L’animismo (stato psicologico e condizione culturale che attribuiscono ad ogni oggetto e ad ogni evento un’anima, un centro dotato di intenzioni), rappresenta uno stadio evolutivo che precede lo sviluppo pieno della coscienza e della sua capacità di oggettivizzare, di ammettere nel cosmo l’esistenza di entità sottoposte alla sola legge della causalità (causa efficiente) senza essere guidate da scopi ed intenzioni (c.d. causa finale). L’abbandono del finalismo è stata una precondizione per la nascita delle scienze le quali si fondano sul principio che la natura deve essere riguardata secondo le leggi della causa e degli effetti, “iuxta propria principia”, non secondo i nostri, come insegnava Telesio. Dal punto di vista del cuore però, se le cose del mondo vanno male, la causa deve essere ricercata nella volontà di coloro che lo guidano.
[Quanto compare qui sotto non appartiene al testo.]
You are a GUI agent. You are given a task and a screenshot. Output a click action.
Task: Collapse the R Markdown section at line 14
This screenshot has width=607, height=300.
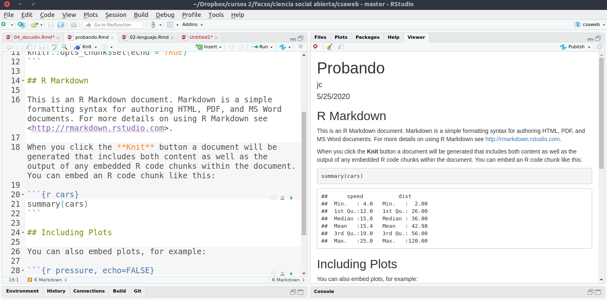click(x=23, y=81)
Questa visione delle cose è ingenua, spontanea e naturale come prova la facilità con la quale veniamo adescati da propagandisti e profeti quando gridano che la causa di tutti i nostri mali risiede in agenti (uomini, spiriti, dèi) mossi dalla volontà di nuocere, gli “untori”. Da dove potrebbe venire il nostro male se non dalla volontà cattiva di un qualche essere, da un cuore malvagio? 
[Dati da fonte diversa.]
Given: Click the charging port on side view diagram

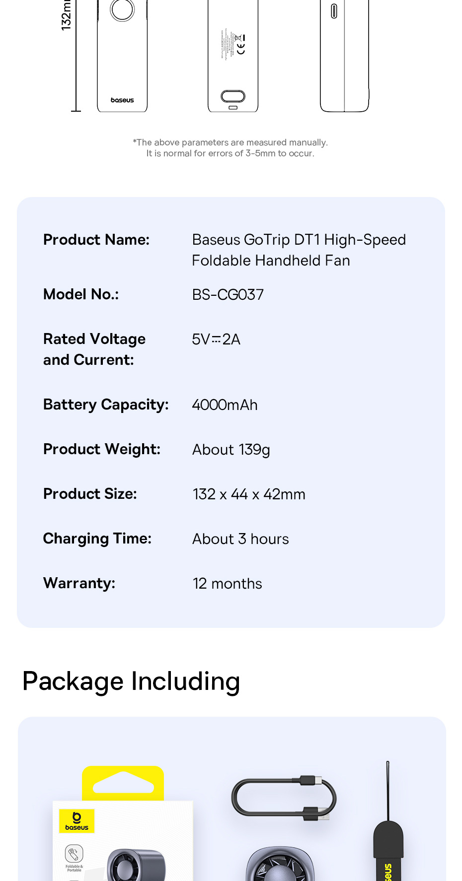Looking at the screenshot, I should pos(334,11).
Ora, l’uscita dalla concezione animistica è il tragitto percorso dal genere umano verso l’oggettivizzazione della natura sino al pieno sviluppo della coscienza, all’apertura verso il mondo azzurro di Noosfera, acquisizione incerta e precaria che sul piano simbolico viene assimilata alla stazione eretta, condizione instabile per perdere la quale basta pochissimo. Vacillante e caduca già in quel continente che dovrebbe essere il suo, la concezione causalistica della storia e della quotidianità è del tutto estranea al mondo rosa. In questa estraneità profonda alla dimensione della causa gelida ed impersonale si radica la centralità del vissuto femminile divenuto termine di riferimento di tutti i rapporti tra i sessi. Ma la posizione animistica non è solamente un modo ingenuo di interpretare il mondo, essa è stata integrata esplicitamente nella filosofia femminista (in Italia da Adriana Cavarero)i nella forma di un “principio di disposizione” secondo il quale gli effetti delle azioni dipendono dalla buona o dalla cattiva disposizione d’animo. L’uomo ben-disposto non provoca mali, tesi parallela al pensiero di altra filosofa, Simone Weil, la quale, come noto, sostiene, con disarmante ingenuità, che il bene genera il bene ed il male il male. Il genere femminile, interpretando il mondo secondo i dettami del cuore, esige di essere giudicato sulla base delle sue intenzioni e della sua esperienza interiore e con questo stesso criterio giudica se stesso. Stabilito questo e considerato che agli occhi di chi agisce i propri intendimenti paiono sempre buoni, viene aperta la via di una illimitata, universale ed ineffabile innocenza che mai potrà essere scalfita dalla colpa.

i “Micromega - Almanacco di filosofia”, supplemento al n. 1/1997, pp. 91 e ss.